Required task.
Print the lines below verbatim, starting with the line that contains "Task: Click the yellow power spike under 1027" and continuing through the end of the records, both ends included.

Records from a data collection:
-- Start --

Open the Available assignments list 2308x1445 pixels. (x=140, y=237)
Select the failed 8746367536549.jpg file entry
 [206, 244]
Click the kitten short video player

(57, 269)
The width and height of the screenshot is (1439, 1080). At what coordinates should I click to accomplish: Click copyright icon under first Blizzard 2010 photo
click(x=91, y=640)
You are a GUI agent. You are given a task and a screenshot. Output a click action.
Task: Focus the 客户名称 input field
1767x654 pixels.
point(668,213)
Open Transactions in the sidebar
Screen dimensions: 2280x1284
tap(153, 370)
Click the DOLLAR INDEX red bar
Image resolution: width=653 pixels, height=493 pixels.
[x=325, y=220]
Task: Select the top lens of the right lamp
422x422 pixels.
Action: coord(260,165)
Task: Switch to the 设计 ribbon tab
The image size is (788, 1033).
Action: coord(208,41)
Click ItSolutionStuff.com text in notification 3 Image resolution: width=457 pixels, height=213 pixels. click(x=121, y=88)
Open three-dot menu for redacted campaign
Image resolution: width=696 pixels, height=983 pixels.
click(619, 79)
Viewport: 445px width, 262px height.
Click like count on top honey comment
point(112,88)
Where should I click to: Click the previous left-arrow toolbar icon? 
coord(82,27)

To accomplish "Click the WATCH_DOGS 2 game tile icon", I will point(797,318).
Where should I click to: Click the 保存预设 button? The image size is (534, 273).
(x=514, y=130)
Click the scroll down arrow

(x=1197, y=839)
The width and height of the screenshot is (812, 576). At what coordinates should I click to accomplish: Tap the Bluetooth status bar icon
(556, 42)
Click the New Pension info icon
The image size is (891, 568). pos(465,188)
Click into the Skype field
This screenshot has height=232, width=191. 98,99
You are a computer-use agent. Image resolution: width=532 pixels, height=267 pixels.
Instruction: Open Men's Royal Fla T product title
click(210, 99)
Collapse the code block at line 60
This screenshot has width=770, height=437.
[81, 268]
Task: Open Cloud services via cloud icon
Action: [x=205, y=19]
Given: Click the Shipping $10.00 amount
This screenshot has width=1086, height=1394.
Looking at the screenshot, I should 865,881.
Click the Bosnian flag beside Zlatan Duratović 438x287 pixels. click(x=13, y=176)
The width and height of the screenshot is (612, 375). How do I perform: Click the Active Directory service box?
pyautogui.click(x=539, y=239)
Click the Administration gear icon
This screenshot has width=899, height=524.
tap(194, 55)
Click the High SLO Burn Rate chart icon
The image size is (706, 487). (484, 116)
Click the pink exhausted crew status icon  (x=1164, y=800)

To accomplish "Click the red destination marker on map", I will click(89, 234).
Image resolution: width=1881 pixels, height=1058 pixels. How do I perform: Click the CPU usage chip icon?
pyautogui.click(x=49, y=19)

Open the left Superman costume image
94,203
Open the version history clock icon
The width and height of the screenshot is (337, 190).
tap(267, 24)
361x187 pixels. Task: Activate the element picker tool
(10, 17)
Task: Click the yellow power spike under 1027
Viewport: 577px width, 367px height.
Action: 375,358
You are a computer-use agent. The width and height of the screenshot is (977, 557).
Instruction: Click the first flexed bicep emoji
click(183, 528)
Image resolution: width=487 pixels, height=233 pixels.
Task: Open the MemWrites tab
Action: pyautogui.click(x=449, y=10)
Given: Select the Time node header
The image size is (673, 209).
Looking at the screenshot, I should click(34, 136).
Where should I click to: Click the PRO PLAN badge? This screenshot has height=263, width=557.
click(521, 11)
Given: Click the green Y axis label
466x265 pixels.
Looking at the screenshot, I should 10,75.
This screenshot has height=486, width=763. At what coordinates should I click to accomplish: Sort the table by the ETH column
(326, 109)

-- End --

Correct answer.
Task: Click the yellow power spike under 1027
Viewport: 577px width, 367px height.
Action: 375,358
You are a computer-use agent. The width and height of the screenshot is (977, 557).
Instruction: Click the first flexed bicep emoji
click(183, 528)
Image resolution: width=487 pixels, height=233 pixels.
Task: Open the MemWrites tab
Action: pyautogui.click(x=449, y=10)
Given: Select the Time node header
The image size is (673, 209).
Looking at the screenshot, I should click(34, 136).
Where should I click to: Click the PRO PLAN badge? This screenshot has height=263, width=557.
click(521, 11)
Given: Click the green Y axis label
466x265 pixels.
Looking at the screenshot, I should 10,75.
This screenshot has height=486, width=763. At what coordinates should I click to accomplish: Sort the table by the ETH column
(326, 109)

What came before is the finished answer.